INSTRUCTIONS FOR THE TASK » Working from the entries that follow, transcribe exactly and only the lines from the one with "Instruction: Switch billing to Annual" through the last, pictures excluded.

INFORMATION SHOWN »
┄┄┄┄┄┄┄┄┄┄┄┄┄┄┄┄┄┄┄┄

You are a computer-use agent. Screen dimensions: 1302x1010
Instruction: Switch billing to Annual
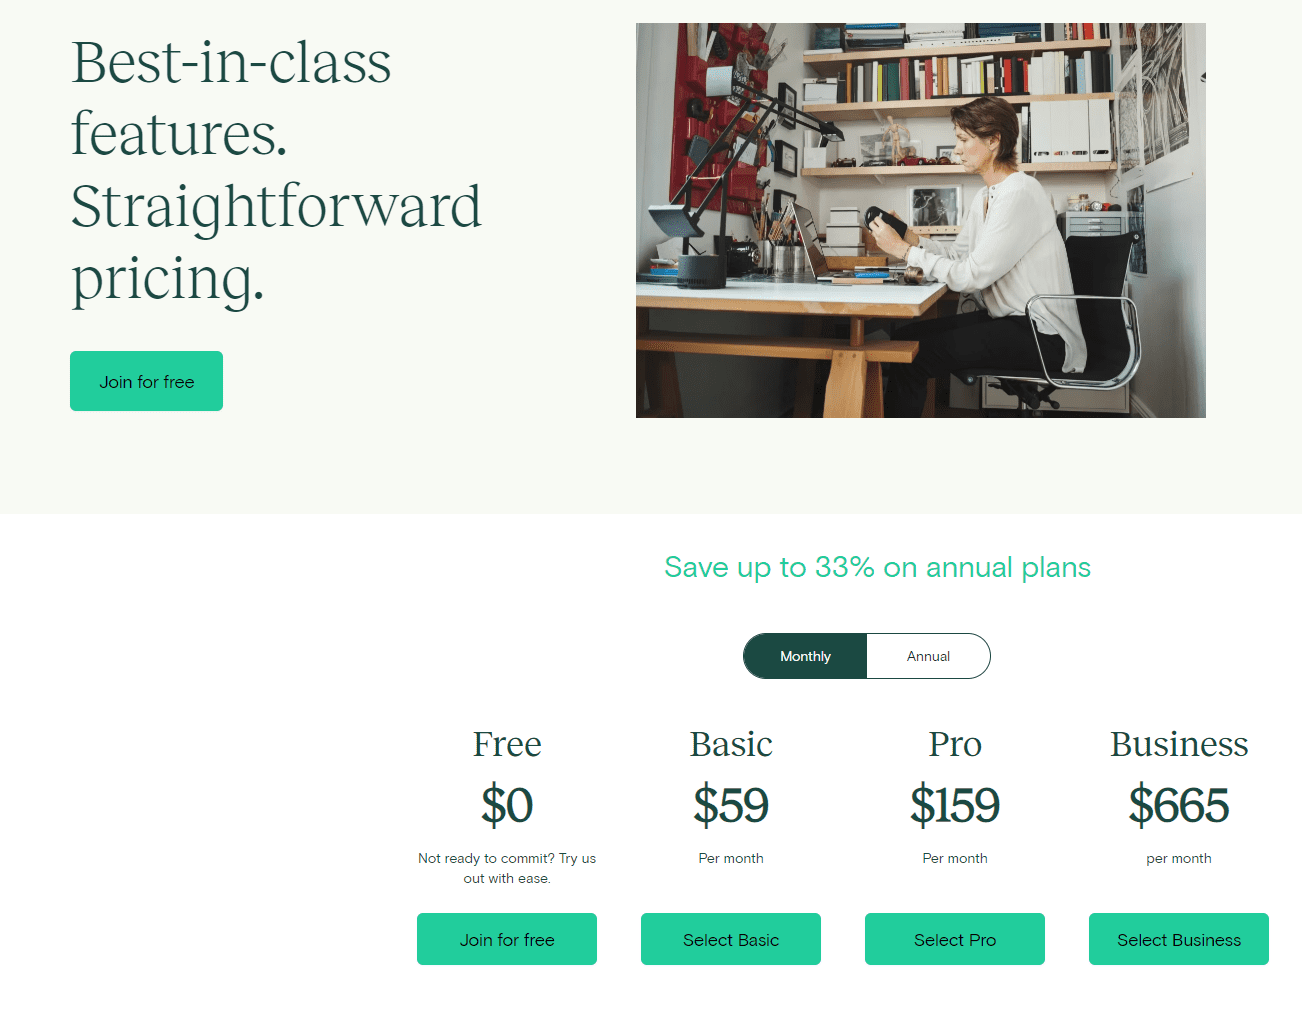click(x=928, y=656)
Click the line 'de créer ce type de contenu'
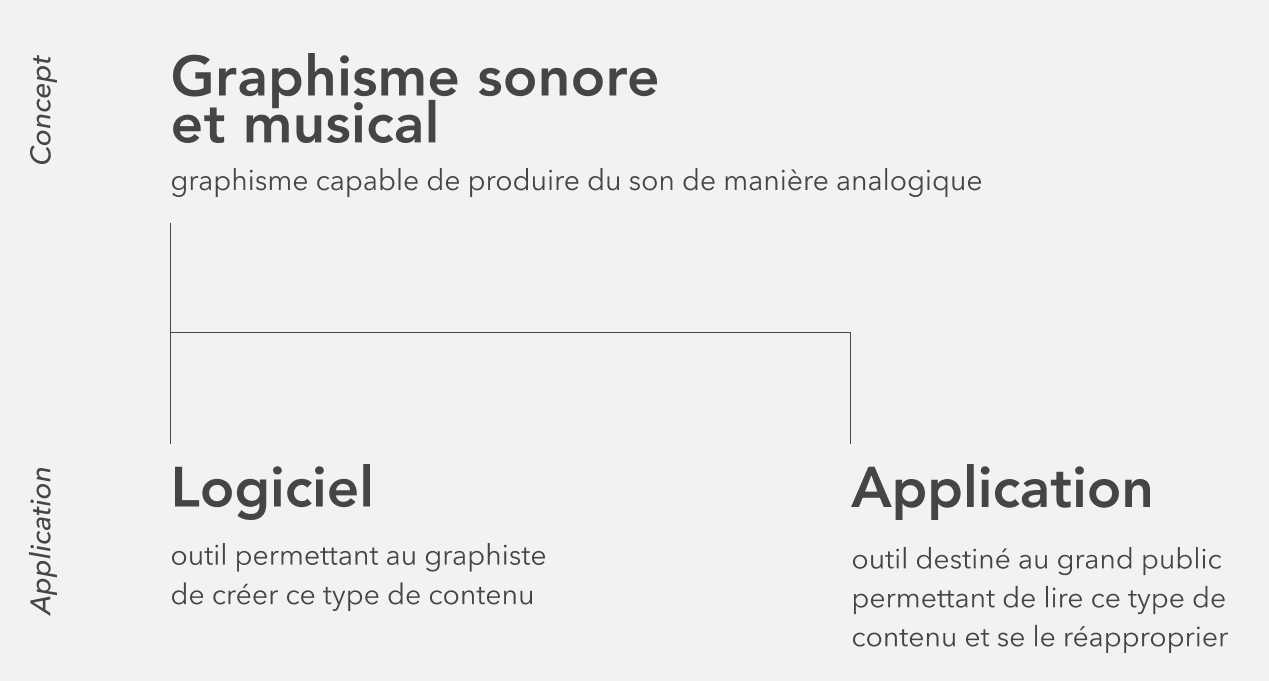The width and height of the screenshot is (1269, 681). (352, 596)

┄┄┄┄┄┄┄┄┄┄┄┄┄┄┄┄┄┄┄┄

RESULT OF THIS EXERCISE »
Instruction: Switch billing to Annual
click(x=928, y=656)
Click the line 'de créer ce type de contenu'
The width and height of the screenshot is (1269, 681). (352, 596)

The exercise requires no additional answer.